▶ _WHAT IS REQUIRED_: Turn the lines below into a Markdown table with two columns, "Row" for a running number and "Line" for the text of each line. Leave out blank lines.

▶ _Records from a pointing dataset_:
________________
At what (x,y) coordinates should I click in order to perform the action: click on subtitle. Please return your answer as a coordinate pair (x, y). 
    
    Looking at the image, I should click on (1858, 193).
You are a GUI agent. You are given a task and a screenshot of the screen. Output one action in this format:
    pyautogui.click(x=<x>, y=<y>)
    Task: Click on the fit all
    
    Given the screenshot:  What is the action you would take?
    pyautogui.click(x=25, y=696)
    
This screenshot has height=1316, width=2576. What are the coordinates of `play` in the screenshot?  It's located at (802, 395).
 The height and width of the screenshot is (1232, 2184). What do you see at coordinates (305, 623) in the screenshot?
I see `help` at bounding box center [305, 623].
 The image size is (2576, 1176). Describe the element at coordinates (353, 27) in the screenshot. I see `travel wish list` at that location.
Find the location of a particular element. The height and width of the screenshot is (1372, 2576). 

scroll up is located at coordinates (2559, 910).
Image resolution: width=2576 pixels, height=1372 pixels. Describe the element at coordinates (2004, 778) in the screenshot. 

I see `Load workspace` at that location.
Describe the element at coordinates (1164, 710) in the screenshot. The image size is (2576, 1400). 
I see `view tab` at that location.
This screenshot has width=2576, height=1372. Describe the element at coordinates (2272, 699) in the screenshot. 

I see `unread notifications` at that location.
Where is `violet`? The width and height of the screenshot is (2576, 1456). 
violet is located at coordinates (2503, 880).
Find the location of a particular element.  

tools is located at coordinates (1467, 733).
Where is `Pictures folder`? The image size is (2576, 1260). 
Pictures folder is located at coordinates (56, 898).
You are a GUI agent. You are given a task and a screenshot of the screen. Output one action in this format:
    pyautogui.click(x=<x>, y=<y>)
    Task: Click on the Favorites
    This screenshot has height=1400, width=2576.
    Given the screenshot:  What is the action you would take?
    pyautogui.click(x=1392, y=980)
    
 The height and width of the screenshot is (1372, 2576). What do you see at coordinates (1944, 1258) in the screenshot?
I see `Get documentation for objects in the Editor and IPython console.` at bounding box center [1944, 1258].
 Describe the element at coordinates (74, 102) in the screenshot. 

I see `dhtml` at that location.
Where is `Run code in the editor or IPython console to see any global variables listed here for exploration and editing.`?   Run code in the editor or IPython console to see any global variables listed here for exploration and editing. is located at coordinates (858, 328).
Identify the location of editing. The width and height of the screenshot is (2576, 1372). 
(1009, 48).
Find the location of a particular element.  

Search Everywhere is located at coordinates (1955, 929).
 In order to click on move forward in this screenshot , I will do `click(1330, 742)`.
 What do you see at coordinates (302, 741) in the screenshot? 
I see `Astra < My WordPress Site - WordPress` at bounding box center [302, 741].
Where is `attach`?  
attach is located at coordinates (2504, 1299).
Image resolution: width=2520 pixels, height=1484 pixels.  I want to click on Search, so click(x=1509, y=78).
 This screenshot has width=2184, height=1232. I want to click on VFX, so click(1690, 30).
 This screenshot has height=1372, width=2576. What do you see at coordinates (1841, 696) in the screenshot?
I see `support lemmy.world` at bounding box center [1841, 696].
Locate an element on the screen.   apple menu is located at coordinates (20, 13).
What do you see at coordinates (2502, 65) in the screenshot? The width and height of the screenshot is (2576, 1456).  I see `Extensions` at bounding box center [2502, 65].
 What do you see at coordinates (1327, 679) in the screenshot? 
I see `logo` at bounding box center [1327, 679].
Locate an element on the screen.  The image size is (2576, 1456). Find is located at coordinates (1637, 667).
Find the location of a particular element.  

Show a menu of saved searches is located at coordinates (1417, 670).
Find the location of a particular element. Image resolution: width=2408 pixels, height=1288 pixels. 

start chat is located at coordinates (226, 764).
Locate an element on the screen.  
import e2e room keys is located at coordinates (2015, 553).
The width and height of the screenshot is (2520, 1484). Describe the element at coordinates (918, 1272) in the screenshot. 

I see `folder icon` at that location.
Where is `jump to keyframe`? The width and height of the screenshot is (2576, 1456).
________________
▶ _RESPONSE TO THIS EXERCISE_:
| Row | Line |
|---|---|
| 1 | At what (x,y) coordinates should I click in order to perform the action: click on subtitle. Please return your answer as a coordinate pair (x, y).  |
| 2 |     Looking at the image, I should click on (1858, 193). |
| 3 | You are a GUI agent. You are given a task and a screenshot of the screen. Output one action in this format: |
| 4 |     pyautogui.click(x=<x>, y=<y>) |
| 5 |     Task: Click on the fit all |
| 6 |     Given the screenshot:  What is the action you would take? |
| 7 |     pyautogui.click(x=25, y=696) |
| 8 | This screenshot has height=1316, width=2576. What are the coordinates of `play` in the screenshot?  It's located at (802, 395). |
| 9 |  The height and width of the screenshot is (1232, 2184). What do you see at coordinates (305, 623) in the screenshot? |
| 10 | I see `help` at bounding box center [305, 623]. |
| 11 |  The image size is (2576, 1176). Describe the element at coordinates (353, 27) in the screenshot. I see `travel wish list` at that location. |
| 12 | Find the location of a particular element. The height and width of the screenshot is (1372, 2576).  |
| 13 | scroll up is located at coordinates (2559, 910). |
| 14 | Image resolution: width=2576 pixels, height=1372 pixels. Describe the element at coordinates (2004, 778) in the screenshot.  |
| 15 | I see `Load workspace` at that location. |
| 16 | Describe the element at coordinates (1164, 710) in the screenshot. The image size is (2576, 1400).  |
| 17 | I see `view tab` at that location. |
| 18 | This screenshot has width=2576, height=1372. Describe the element at coordinates (2272, 699) in the screenshot.  |
| 19 | I see `unread notifications` at that location. |
| 20 | Where is `violet`? The width and height of the screenshot is (2576, 1456).  |
| 21 | violet is located at coordinates (2503, 880). |
| 22 | Find the location of a particular element.   |
| 23 | tools is located at coordinates (1467, 733). |
| 24 | Where is `Pictures folder`? The image size is (2576, 1260).  |
| 25 | Pictures folder is located at coordinates (56, 898). |
| 26 | You are a GUI agent. You are given a task and a screenshot of the screen. Output one action in this format: |
| 27 |     pyautogui.click(x=<x>, y=<y>) |
| 28 |     Task: Click on the Favorites |
| 29 |     This screenshot has height=1400, width=2576. |
| 30 |     Given the screenshot:  What is the action you would take? |
| 31 |     pyautogui.click(x=1392, y=980) |
| 32 |  The height and width of the screenshot is (1372, 2576). What do you see at coordinates (1944, 1258) in the screenshot? |
| 33 | I see `Get documentation for objects in the Editor and IPython console.` at bounding box center [1944, 1258]. |
| 34 |  Describe the element at coordinates (74, 102) in the screenshot.  |
| 35 | I see `dhtml` at that location. |
| 36 | Where is `Run code in the editor or IPython console to see any global variables listed here for exploration and editing.`?   Run code in the editor or IPython console to see any global variables listed here for exploration and editing. is located at coordinates (858, 328). |
| 37 | Identify the location of editing. The width and height of the screenshot is (2576, 1372).  |
| 38 | (1009, 48). |
| 39 | Find the location of a particular element.   |
| 40 | Search Everywhere is located at coordinates (1955, 929). |
| 41 |  In order to click on move forward in this screenshot , I will do `click(1330, 742)`. |
| 42 |  What do you see at coordinates (302, 741) in the screenshot?  |
| 43 | I see `Astra < My WordPress Site - WordPress` at bounding box center [302, 741]. |
| 44 | Where is `attach`?   |
| 45 | attach is located at coordinates (2504, 1299). |
| 46 | Image resolution: width=2520 pixels, height=1484 pixels.  I want to click on Search, so click(x=1509, y=78). |
| 47 |  This screenshot has width=2184, height=1232. I want to click on VFX, so click(1690, 30). |
| 48 |  This screenshot has height=1372, width=2576. What do you see at coordinates (1841, 696) in the screenshot? |
| 49 | I see `support lemmy.world` at bounding box center [1841, 696]. |
| 50 | Locate an element on the screen.   apple menu is located at coordinates (20, 13). |
| 51 | What do you see at coordinates (2502, 65) in the screenshot? The width and height of the screenshot is (2576, 1456).  I see `Extensions` at bounding box center [2502, 65]. |
| 52 |  What do you see at coordinates (1327, 679) in the screenshot?  |
| 53 | I see `logo` at bounding box center [1327, 679]. |
| 54 | Locate an element on the screen.  The image size is (2576, 1456). Find is located at coordinates (1637, 667). |
| 55 | Find the location of a particular element.   |
| 56 | Show a menu of saved searches is located at coordinates (1417, 670). |
| 57 | Find the location of a particular element. Image resolution: width=2408 pixels, height=1288 pixels.  |
| 58 | start chat is located at coordinates (226, 764). |
| 59 | Locate an element on the screen.   |
| 60 | import e2e room keys is located at coordinates (2015, 553). |
| 61 | The width and height of the screenshot is (2520, 1484). Describe the element at coordinates (918, 1272) in the screenshot.  |
| 62 | I see `folder icon` at that location. |
| 63 | Where is `jump to keyframe`? The width and height of the screenshot is (2576, 1456). |